De fait, plusieurs facteurs expliquent une vulnérabilité accrue à la corruption. Premièrement, des lacunes dans le système juridique et judiciaire de lutte contre la corruption peuvent nuire à la capacité du pays hôte à détecter, prévenir et sanctionner efficacement la corruption. Forte politisation, exercice d’un pouvoir discrétionnaire dans la prise de décisions et inadéquation de la gouvernance laissent du champ au favoritisme, au clientélisme, à l’emprise réglementaire et aux ingérences politiques, aux conflits d’intérêt, aux pots-de-vin et autres actes de corruption qui touchent en particulier le secteur extractif. Du côté des entreprises, des lacunes ou écarts dans les procédures internes de conformité et de diligence raisonnable affaiblissent les efforts de détection et de prévention. Troisièmement, des failles dans les mesures d’intégrité au niveau de l’industrie dans les pays hôtes et les pays d’origine permettent à la corruption de prospérer.

Comme l’explique le rapport, les hauts fonctionnaires sont plutôt impliqués dans des systèmes de corruption à grande échelle, pour l’octroi de droits miniers, pétroliers et gaziers, les marchés publics de biens et de services, le négoce de matières premières, la gestion des recettes à travers les fonds de ressources naturelles et les dépenses publiques. Des fonctionnaires de rang inférieur (fonctionnaires fiscaux, agents des douanes et de l’immigration ou inspecteurs) sont en général impliqués dans des cas de corruption en lien avec le non-respect des règles de dédouanement et d’immigration et le recouvrement de l’impôt.

Les entreprises publiques étaient impliquées dans 20 % des 131 affaires analysées. Elles semblent être particulièrement exposées à la corruption lors de l’octroi de droits, de la passation de marchés pour l’achat de biens et de services, du négoce des matières premières, mais aussi à l’occasion d’activités non commerciales, comme les dépenses sociales ou la gestion des subventions aux combustibles fossiles.

L’analyse ne constate pas de différence entre les fonctionnaires de gouvernements nationaux ou d’administrations locales, les entreprises locales partenaires, les sous-traitants, les consultants, les conseillers, les intermédiaires ou les représentants d’entreprises étrangères : tous sont susceptibles d’être indistinctement instigateurs ou bénéficiaires d’actes de corruption.

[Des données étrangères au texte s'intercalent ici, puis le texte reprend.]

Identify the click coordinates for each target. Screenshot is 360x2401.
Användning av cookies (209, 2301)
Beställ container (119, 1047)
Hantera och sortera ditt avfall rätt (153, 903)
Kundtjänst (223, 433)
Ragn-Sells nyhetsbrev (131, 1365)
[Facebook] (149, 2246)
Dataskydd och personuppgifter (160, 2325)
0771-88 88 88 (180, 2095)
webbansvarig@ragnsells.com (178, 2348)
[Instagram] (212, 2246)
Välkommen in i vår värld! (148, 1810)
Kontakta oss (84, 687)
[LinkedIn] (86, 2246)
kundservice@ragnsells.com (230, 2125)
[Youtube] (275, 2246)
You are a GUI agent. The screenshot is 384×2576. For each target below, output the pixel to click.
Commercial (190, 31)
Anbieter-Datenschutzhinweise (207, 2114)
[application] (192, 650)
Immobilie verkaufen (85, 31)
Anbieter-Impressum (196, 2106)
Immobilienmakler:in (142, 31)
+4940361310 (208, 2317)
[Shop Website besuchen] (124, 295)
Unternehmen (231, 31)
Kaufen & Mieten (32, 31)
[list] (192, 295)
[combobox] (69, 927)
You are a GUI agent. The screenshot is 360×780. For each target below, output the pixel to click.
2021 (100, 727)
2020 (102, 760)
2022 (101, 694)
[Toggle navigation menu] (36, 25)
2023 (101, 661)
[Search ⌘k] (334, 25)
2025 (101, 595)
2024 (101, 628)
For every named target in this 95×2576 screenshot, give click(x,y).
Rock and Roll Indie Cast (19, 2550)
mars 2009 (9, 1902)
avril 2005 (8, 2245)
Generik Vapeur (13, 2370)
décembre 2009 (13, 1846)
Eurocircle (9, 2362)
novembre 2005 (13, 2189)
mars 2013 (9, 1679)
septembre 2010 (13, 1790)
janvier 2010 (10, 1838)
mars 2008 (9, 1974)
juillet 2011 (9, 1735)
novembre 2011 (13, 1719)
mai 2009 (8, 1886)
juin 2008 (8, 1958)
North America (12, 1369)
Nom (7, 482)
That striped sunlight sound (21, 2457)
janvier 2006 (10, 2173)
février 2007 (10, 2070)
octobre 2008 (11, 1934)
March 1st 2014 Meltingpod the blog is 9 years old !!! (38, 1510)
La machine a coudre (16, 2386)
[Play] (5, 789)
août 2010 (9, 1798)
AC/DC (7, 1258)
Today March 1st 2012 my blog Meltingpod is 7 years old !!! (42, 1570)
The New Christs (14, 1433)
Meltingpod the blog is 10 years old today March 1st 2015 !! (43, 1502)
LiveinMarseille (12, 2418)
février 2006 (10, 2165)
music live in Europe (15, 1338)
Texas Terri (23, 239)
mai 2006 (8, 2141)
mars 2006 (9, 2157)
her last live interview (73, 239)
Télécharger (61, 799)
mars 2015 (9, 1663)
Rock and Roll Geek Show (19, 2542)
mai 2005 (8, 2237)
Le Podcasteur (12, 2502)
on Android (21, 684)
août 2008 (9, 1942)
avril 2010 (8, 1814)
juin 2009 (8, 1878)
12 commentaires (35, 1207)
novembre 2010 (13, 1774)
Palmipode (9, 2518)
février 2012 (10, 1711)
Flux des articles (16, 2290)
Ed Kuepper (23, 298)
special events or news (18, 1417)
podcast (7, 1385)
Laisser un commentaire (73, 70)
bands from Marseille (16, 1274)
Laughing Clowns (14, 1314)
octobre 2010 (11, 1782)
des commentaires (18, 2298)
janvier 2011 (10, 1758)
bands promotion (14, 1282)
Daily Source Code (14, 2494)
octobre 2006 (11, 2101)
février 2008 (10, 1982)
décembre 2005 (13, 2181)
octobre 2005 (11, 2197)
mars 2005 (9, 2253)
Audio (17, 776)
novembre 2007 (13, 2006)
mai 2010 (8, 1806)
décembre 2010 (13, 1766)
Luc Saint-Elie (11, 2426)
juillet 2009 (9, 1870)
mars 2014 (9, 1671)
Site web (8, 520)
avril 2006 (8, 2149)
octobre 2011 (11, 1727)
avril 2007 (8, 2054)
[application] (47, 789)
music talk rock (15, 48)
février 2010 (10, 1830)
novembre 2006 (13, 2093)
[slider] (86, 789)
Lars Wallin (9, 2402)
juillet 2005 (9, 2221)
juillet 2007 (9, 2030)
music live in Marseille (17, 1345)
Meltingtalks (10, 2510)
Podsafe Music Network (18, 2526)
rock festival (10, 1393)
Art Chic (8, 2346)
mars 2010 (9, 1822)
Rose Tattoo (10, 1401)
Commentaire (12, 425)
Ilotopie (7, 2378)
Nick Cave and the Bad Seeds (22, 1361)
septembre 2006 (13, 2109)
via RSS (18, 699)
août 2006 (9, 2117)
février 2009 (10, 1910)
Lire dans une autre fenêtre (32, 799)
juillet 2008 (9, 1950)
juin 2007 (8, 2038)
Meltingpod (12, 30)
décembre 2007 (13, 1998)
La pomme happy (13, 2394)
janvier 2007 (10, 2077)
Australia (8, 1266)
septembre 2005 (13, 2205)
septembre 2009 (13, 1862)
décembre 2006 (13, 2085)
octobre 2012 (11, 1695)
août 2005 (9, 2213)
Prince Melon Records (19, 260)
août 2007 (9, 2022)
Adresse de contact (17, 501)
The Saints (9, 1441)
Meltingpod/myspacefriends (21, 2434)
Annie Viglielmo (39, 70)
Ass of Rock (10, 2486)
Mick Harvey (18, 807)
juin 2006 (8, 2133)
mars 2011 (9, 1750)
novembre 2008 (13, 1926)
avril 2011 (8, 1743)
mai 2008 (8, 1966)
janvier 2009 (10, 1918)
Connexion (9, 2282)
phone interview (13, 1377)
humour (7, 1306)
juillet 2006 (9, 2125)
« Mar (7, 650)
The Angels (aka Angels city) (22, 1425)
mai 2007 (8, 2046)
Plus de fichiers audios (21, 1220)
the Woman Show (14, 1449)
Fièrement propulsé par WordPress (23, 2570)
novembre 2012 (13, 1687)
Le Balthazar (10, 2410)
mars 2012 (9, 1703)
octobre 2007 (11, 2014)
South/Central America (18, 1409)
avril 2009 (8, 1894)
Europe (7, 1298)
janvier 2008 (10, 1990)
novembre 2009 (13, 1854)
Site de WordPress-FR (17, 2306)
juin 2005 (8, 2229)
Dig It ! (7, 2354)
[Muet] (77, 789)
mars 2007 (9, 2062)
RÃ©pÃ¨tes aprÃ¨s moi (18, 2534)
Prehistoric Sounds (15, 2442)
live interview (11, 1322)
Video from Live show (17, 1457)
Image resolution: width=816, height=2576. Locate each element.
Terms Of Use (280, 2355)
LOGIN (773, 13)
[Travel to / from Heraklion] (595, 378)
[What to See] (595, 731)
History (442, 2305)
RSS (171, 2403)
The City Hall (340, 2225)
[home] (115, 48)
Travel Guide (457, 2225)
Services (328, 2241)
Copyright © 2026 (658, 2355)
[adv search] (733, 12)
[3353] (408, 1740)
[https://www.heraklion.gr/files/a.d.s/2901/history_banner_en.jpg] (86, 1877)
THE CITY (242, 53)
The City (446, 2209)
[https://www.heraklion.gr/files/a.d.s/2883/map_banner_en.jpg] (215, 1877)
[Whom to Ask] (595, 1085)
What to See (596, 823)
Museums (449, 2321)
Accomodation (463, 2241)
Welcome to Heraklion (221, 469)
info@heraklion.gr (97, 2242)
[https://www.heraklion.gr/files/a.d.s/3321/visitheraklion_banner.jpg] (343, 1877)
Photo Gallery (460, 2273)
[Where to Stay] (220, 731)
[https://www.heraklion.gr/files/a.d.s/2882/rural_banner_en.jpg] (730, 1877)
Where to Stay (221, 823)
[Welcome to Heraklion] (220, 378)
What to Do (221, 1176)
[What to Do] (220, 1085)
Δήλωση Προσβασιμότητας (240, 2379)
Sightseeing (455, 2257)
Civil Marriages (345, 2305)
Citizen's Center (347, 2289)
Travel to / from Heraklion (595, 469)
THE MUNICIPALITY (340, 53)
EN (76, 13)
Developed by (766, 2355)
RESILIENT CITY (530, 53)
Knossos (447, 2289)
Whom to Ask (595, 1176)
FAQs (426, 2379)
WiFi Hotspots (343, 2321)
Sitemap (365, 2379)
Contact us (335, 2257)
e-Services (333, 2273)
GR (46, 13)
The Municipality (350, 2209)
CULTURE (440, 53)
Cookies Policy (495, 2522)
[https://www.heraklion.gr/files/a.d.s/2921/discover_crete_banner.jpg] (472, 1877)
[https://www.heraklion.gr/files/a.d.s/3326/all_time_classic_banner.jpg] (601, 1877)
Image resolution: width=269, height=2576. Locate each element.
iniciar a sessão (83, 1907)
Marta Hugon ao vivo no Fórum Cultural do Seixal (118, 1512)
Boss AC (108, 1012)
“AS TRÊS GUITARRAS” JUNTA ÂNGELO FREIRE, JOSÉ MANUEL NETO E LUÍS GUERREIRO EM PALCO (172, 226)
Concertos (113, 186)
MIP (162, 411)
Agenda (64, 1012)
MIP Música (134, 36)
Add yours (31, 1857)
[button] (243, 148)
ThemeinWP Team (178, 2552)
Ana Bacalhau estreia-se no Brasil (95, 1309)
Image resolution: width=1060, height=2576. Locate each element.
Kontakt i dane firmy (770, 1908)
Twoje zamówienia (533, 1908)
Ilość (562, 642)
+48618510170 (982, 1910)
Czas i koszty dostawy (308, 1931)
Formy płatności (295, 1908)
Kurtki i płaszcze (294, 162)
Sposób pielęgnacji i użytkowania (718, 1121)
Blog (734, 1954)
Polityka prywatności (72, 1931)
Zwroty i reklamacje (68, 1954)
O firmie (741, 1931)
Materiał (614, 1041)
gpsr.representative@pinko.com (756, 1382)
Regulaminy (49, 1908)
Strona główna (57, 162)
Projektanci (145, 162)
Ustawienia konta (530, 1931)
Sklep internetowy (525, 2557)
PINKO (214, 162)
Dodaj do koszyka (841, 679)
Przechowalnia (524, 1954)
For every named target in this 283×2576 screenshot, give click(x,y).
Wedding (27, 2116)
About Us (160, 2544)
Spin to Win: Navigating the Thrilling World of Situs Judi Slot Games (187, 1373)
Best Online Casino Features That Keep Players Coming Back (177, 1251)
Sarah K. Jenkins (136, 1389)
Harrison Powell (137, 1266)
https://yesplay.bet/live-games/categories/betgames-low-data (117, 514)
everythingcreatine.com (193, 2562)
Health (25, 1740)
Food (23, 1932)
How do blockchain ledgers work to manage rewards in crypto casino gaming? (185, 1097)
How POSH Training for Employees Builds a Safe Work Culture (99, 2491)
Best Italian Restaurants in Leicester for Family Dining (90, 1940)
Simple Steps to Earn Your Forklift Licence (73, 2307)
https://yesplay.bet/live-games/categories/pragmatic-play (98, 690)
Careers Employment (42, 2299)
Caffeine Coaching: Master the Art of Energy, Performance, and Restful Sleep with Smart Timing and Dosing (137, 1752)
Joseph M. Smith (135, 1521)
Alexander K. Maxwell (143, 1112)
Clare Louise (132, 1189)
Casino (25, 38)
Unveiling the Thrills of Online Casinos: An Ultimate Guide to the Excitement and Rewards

Le rapport appelle à mettre en place des incitations à changer de comportement de soi-même en rendant la corruption onéreuse et moins attrayante pour les acteurs publics comme privés. Il faut pour cela des efforts coordonnés à travers les pays de l’OCDE et les pays en développement, ainsi qu’auprès des industries extractives, former une alliance pour mener des actions conjointes, notamment via l’initiative de l’OCDE pour un Dialogue sur les politiques de développement axé sur les ressources naturelles.

Les médias sont invités à adresser leurs demandes à Lahra Liberti (+33 1 45 24 79 47) ou à Bochra Kriout (+33 1 45 24 82 96) au Centre de développement de l’OCDE.


Contexte

L’initiative de l’OCDE pour un Dialogue sur les politiques de développement axé sur les ressources naturelles
Depuis 2013, l’OCDE héberge une initiative horizontale pour un Dialogue sur les politiques de développement axé sur les ressources naturelles dans le cadre de sa Stratégie pour le développement. Cette initiative offre une plateforme intergouvernementale favorisant l’apprentissage entre pairs et le partage des connaissances où les pays producteurs de minerais, de pétrole et de gaz, membres et non membres de l’OCDE, peuvent définir, en consultation avec les industries extractives, des organisations de la société civile et des groupes de réflexion, des solutions novatrices et collaboratives pour la gouvernance des ressources naturelles et le développement. Une plateforme de consultation des entreprises a été mise sur pied dans le but de dialoguer avec les sociétés de production minière, pétrolière et gazière et de favoriser une compréhension mutuelle des implications et de l’impact des options d’action publique afin d’aboutir à des solutions et des résultats mutuellement bénéfiques. Emmenée par le Centre de développement de l’OCDE, cette initiative met à profit l’expertise de plusieurs directions de l’OCDE.